De beperkte toelating, ook wel een numerus fixus genoemd, geldt voor opleidingen met een beperkt aantal studieplekken.
Sinds de afschaffing van de loting in 2013 worden studenten geselecteerd op basis van bijvoorbeeld cijfers of motivatiegesprekken. De selectie van met name studenten met relatief hoge cijfers en een sterke motivatie moest tot minder uitval leiden.
In de praktijk leidt die methode echter tot meer kansenongelijkheid, doordat studenten met een migratieachtergrond of uit armere gezinnen minder snel worden toegelaten. De studentenpopulaties worden daardoor minder divers. Door loten weer toe te staan, moet de kansenongelijkheid afnemen.

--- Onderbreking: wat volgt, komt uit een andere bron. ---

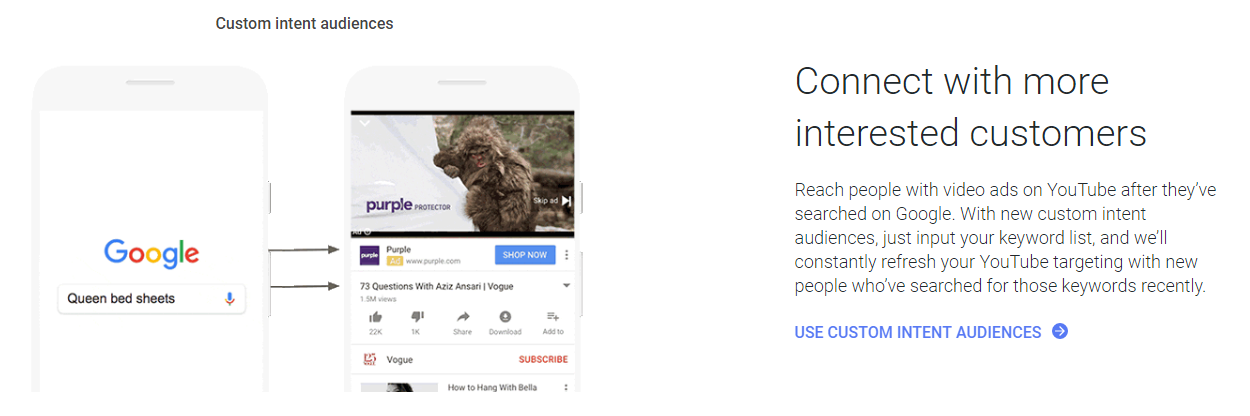Click the microphone voice search icon
This screenshot has height=416, width=1250.
230,298
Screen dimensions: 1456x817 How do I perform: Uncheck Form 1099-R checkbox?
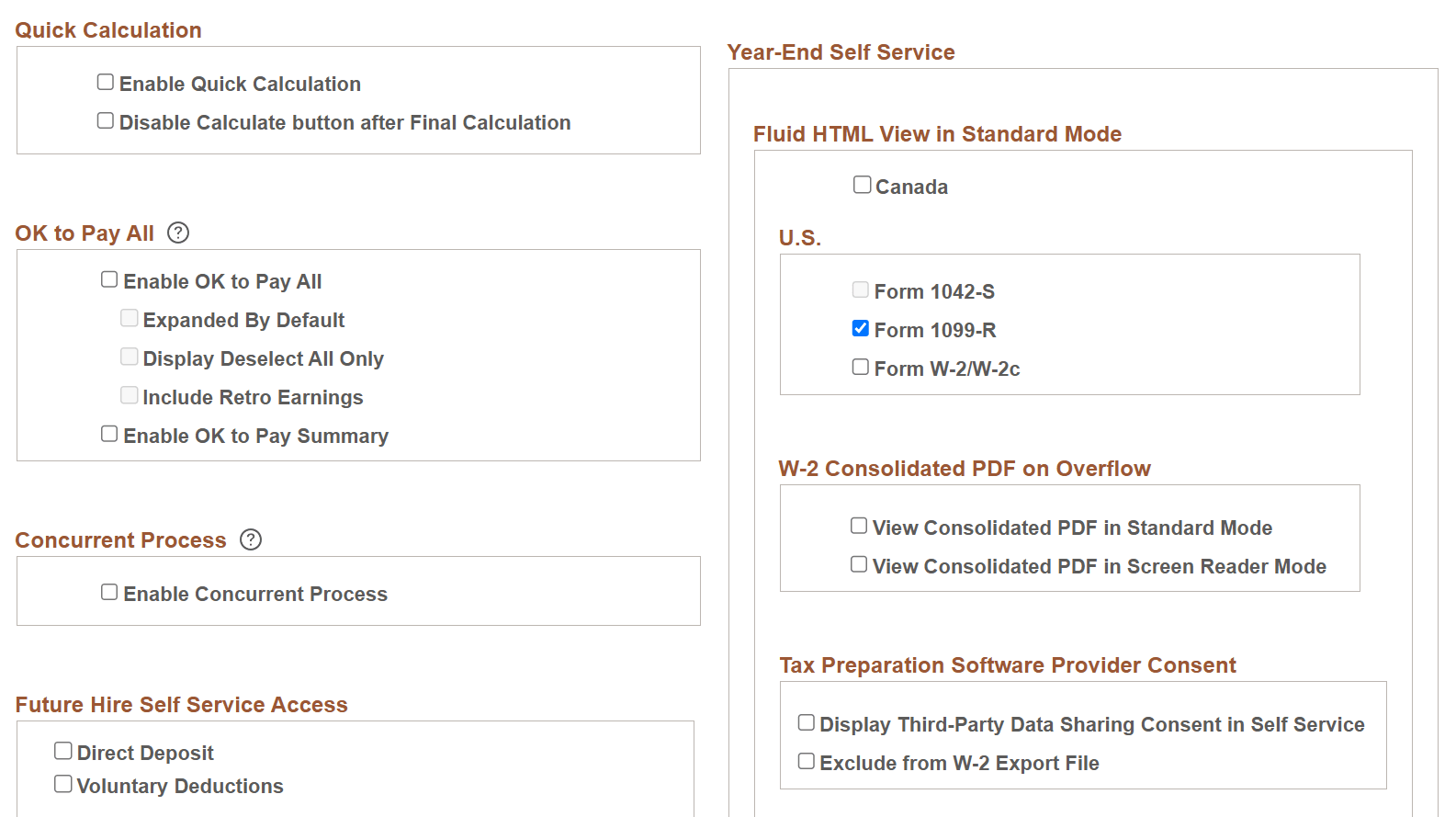point(861,328)
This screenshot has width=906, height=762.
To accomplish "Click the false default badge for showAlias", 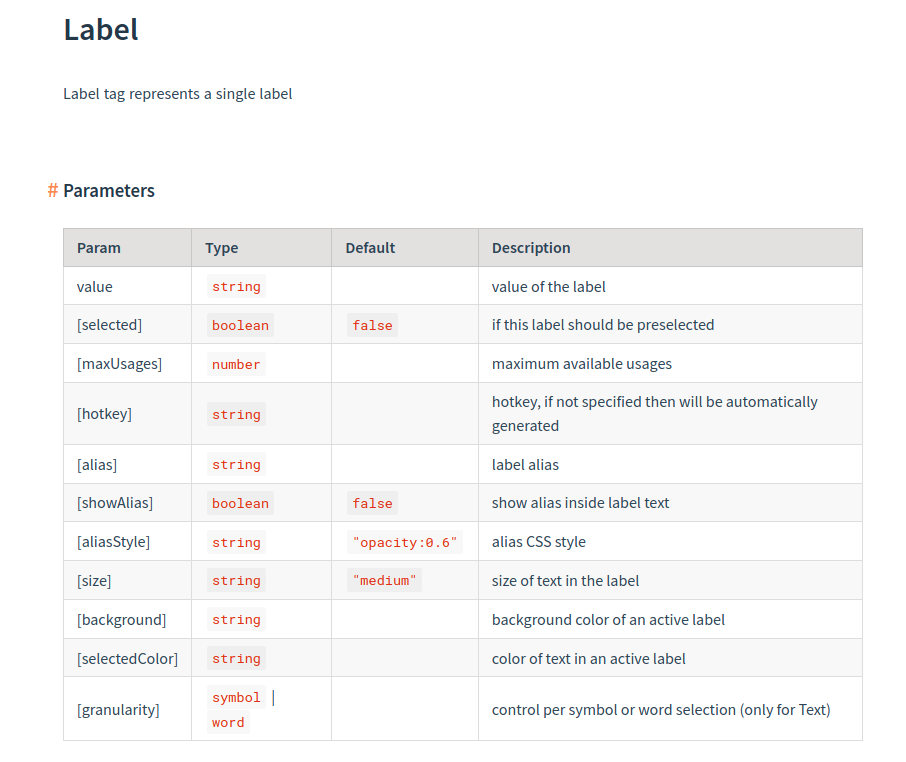I will coord(372,502).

Instellingen mogen nog steeds op andere manieren studenten selecteren. Zo blijven motivatiegesprekken en toelatingstoetsen toegestaan. Een combinatie daarvan is ook mogelijk, zoals een loting waarbij goede cijfers de kans op toelating vergroten.
Het Interstedelijk Studenten Overleg (ISO) was eerder dit jaar kritisch over het voorstel. Voormalig voorzitter Kees Gillesse vroeg zich toen af of dit wel de juiste manier is om tot een eerlijke selectie te komen. Volgens hem ontbrak de wetenschappelijke onderbouwing hiervoor.
Zittend voorzitter Dahran Çoban ziet ook nu liever een combinatie met een wetenschappelijk onderbouwde methode, zoals een gesprek. Ze vindt dat er een selectievorm moet komen waardoor de "juiste student op de juiste plek" wordt geplaatst. Alleen een loting is daarvoor volgens haar niet geschikt.